Soccer Flexibility Training

Elvis Elvis

Soccer flexibility not only helps prevent injury but also allows player to improve both technical and athletic performance.

Increased soccer flexibility reduces muscle tightness and results in less muscle tears because the elasticity of the muscles has increased allowing a greater range of motion.

This is only one of many injury prevention attributes to improved flexibility. There is more however to flexibility than prevention.

On the more positive side soccer flexibility training can result in greater speed and power across the ground as muscles apply force over a larger range of motion. This helps with players ability to jump higher and greater reach when going into tackle opponents.

Research has shown that soccer players have poor flexibility in comparison with other athletes despite the benefits below. And yes, as a soccer player you should consider yourself an athlete.

Soccer Flexibility Training Benefits

If you as a player have a greater range of flexibility then there is a possibility that you will be less prone to muscle tightness.

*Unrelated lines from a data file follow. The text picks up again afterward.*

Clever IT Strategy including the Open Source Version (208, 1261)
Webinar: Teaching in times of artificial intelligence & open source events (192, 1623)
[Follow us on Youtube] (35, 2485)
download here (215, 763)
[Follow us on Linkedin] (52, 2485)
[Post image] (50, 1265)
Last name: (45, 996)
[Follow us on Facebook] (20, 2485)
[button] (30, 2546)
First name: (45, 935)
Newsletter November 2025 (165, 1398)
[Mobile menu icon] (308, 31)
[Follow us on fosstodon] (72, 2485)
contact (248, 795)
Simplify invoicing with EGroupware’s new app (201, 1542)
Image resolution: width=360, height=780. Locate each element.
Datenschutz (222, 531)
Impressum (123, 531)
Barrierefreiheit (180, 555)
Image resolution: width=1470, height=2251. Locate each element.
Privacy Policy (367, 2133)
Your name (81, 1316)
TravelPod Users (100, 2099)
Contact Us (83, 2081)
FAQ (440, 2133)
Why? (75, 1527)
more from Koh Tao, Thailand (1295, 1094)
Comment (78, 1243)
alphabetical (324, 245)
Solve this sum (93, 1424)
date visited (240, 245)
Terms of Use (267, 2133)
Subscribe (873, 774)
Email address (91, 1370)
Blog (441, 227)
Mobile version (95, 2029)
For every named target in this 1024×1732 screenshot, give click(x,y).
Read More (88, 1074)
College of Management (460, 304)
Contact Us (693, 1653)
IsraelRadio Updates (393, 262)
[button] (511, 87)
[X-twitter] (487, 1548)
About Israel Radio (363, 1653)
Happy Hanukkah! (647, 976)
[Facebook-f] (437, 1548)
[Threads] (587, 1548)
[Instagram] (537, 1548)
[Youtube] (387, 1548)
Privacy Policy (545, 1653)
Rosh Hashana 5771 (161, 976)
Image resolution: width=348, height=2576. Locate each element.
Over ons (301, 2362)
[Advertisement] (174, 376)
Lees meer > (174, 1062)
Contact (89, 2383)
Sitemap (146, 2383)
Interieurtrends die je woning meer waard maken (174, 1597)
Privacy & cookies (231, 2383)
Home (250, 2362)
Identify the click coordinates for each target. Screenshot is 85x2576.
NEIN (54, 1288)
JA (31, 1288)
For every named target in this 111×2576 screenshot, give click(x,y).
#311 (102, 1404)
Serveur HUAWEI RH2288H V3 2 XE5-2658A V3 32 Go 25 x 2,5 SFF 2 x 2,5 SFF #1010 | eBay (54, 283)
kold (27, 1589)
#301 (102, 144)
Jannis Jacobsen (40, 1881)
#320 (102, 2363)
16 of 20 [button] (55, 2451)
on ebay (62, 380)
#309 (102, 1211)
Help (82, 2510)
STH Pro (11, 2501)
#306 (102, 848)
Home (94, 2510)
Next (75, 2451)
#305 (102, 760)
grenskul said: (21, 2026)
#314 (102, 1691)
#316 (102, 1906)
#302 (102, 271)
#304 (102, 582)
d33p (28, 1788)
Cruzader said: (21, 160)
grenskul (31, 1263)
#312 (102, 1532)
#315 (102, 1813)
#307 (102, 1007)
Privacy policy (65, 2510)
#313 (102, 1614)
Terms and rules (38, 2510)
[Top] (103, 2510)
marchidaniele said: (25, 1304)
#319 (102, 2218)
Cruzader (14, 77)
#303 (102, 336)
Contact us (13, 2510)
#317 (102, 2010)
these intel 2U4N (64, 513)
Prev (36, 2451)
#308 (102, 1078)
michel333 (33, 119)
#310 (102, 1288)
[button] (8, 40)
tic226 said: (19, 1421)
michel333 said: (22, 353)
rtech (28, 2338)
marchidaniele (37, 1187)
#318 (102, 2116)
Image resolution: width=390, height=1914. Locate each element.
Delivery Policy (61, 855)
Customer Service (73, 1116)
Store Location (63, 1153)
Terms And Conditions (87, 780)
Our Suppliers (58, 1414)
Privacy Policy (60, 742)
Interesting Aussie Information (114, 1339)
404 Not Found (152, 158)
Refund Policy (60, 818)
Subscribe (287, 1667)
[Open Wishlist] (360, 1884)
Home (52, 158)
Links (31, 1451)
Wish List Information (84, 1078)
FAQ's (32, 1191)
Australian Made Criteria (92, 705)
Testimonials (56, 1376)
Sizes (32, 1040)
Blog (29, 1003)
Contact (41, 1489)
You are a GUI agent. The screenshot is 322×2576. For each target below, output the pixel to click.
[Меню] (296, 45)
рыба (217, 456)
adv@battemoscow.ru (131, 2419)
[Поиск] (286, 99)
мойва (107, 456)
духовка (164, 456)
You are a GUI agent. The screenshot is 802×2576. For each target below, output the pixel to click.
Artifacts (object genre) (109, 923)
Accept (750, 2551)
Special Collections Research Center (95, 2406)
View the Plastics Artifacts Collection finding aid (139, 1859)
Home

This increased range of motion also makes muscle tears less likely increasing a players playing and training time.

Posture is improved resulting in prevention of back pain and improved posture. – this can add a could of inches to your vertical jump.

Reduction in the common complaints of knee pain due to increased blood flow through the joints. This increase in tissue temperature within the knee joints reduces the likelihood of cartilage damage.

Soccer Flexibility Training

The Three Types of Soccer Flexibility

Dynamic Flexibility

Dynamic flexibility is the ability to perform a full range of motion across the full range of motion around the joint. If, for instance, you were to kick a ball as high off the ground as possible this would be a measure of your dynamic flexibility of your hamstring and your hip extensors.

The higher you can the kick the higher your dynamic flexibility. Areas during a game where this is tested to the maximum are kicking the ball and stretching for the ball.

Static-Passive Flexibility

Static passive flexibility is the ability to hold a stretch such as when a player is lunging for the ball or suddenly twisting to change direction.

Static passive flexibility is key to prevention of muscle tears for over stretching. Static Active Flexibility is the ability to stretch one muscle only using another. This is fairly uncommon in soccer.

An example of this is when a player tries to volley a ball side on. The hamstring is being stretched when you strike the ball but it is actually the quads which are holding the leg in position

So there are only three types of flexibility. That’s the good news. The bad news is that there are more than twice that when it comes to the type of stretching you can do.

I won’t go into the various types but what a player does need to know is that Dynamic Stretching and Static Stretching are the most important types to incorporate into your soccer flexibility training.

Dynamic Stretching

Dynamic stretching is the common stretching carried out by soccer players during a warm up before training and pre match. Dynamic stretching is a gradual increase in the movement of the legs etc during the normal motion of the joints.

In terms of warm ups this is usually carried out with high leg movements while on the jog or twisting while on the jog. The idea is that you stretch further as you progress through the warm up.

An important tip is to keep the movement smooth and controlled to prevent muscle pulls resulting in lost conditioning time. This is more likely to happen if warm up stretching drills are performed in a jerky fashion.

To get the very best out of your soccer flexibility training it is important to combine dynamic stretching with the more traditional static stretching.

Static Stretching

There are two types here. Static stretching is stretching the muscle without moving the limb which for most players will be akin to traditional stretches when a player pulls his heel to stretch his quad. There is no movement occurring and the muscle stretches.

The second type is static passive stretching which can be a simple as bending down to touch your toes to stretch hamstrings or using the ground to rest your heel while you stretch your groin area.

The jury is still out on this type of stretching but latest research suggests that any type of static stretching, passive or otherwise, should be carried out after a match or training session. This is when player’s muscles are warm and more susceptible to stretching. This helps prevent injury.

As we have said static stretching should happen post match so what should a player do for a warm up. The best warm up a player can perform is an increased aerobic work out. Gradually increase the pace to get the players warmed up. Preferably with the ball. During the aerobic warm up introduce dynamic stretching exercises.

So the General rule of thumb is dynamic stretching during the warm up and static stretching during the warm down after a session or match.